*Article:*
========================

Two file systems were considered for the NAND flash banks. The first one, Yaffs, was discarded due to inconsistencies in the way it connects to the MTD subsystem. At the time of writing, Yaffs made some assumptions about the MTD interface that were inconsistent with the way MTD was implemented. While these assumptions had merit, it excluded Yaffs from using the lower MTD layers. To correct the problem would have either required parts of Yaffs (or MTD) to be rewritten or the MTD subsystem to be completely bypassed. Bypassing the MTD layers would have required the functions of the NAND chip drivers to be reimplemented. It was decided that the time to implement would this was not merited by the gains of using Yaffs.

---

4This name is somewhat misleading as it neither refers to user space programs nor kernel modules.

5The name is derived from Yet Another Flash File system.
The file system selected was JFFS2. It has similar features to Yaffs, but is not as well suited to large chips as Yaffs. It does, however, integrate seamlessly into the MTD stack since, unlike Yaffs, it is part of the official MTD subsystem. At the time of writing the JFFS3 file system was still in early stages of development. If it had been sufficiently ready, it would have been the likely choice as it addresses JFFS2’s limitations with large file systems.

In order to use the NAND banks on the OBC, a mapping driver has to be written. The mapping driver tells the MTD system how its chips should be partitioned, and defines the functions needed to access the chips. The OBC’s mapping driver for the NAND banks has to define three functions in order to allow the rest of the MTD system to function. These functions are `hwcontrol`, which control the chip select and address latch inputs to the NAND chips and `read_byte` and `write_byte`, which writes single bytes of data or control information to the chips. The rest of the functions required to access the chips are derived from the MTD NAND chip driver, which uses the aforementioned functions to provide access to the MTD user modules.

The NAND chips on the OBC is connected so that they may be addressed as a single, larger, chip. According to SunSpace, the arrangement does not perform as expected. The chips, therefore, have to be addressed individually. Because they are electrically tied together, the chips also cannot be accessed simultaneously as two distinct flash devices. The solution adopted in the mapping driver is to only allow access one chip. If access to the other chip is required, the mapping driver for the first chip must be unloaded and the second chip’s mapping driver loaded. If simultaneous access to both chips has to be implemented, it would require some of the inherited NAND-chip driver functions to be rewritten so that the state of the chips may be taken into account when accessing them.

========================

*Data provided:*
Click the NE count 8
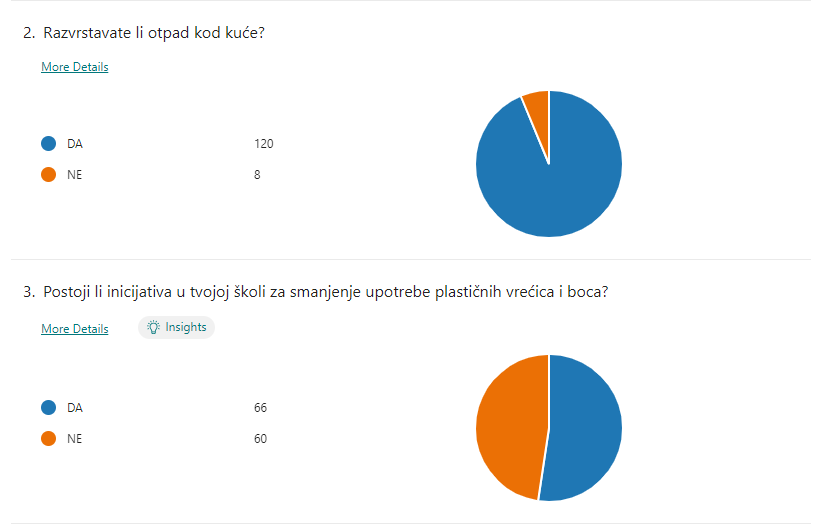820x527 pixels. (x=257, y=175)
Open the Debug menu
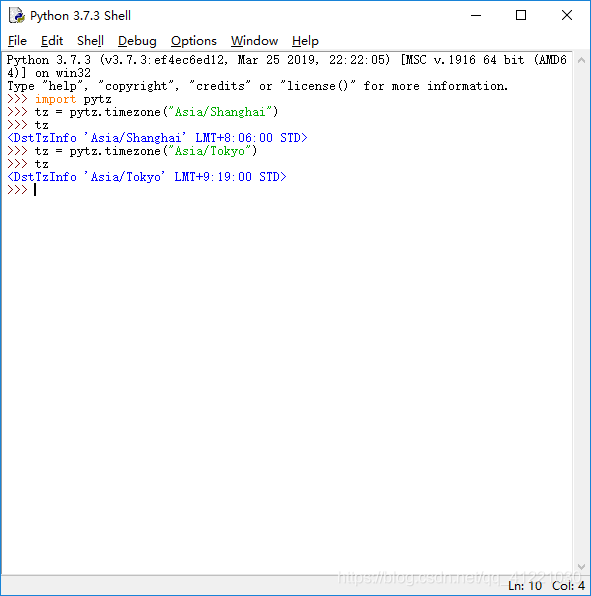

========================

*Short task:*
In the passage about NAND flash, does each statement below agree with it? Answer yes or no for each, and quote the passage's deciding words.
1. Yaffs was the file system chosen for the NAND flash banks.
2. JFFS2 belongs to the official MTD subsystem.
3. The OBC's mapping driver for the NAND banks has to define three functions.
Base your answers solely on the passage about NAND flash.

*Written reply:*
1. No: "The file system selected was JFFS2."
2. Yes: "unlike Yaffs, it is part of the official MTD subsystem."
3. Yes: "The OBC’s mapping driver for the NAND banks has to define three functions"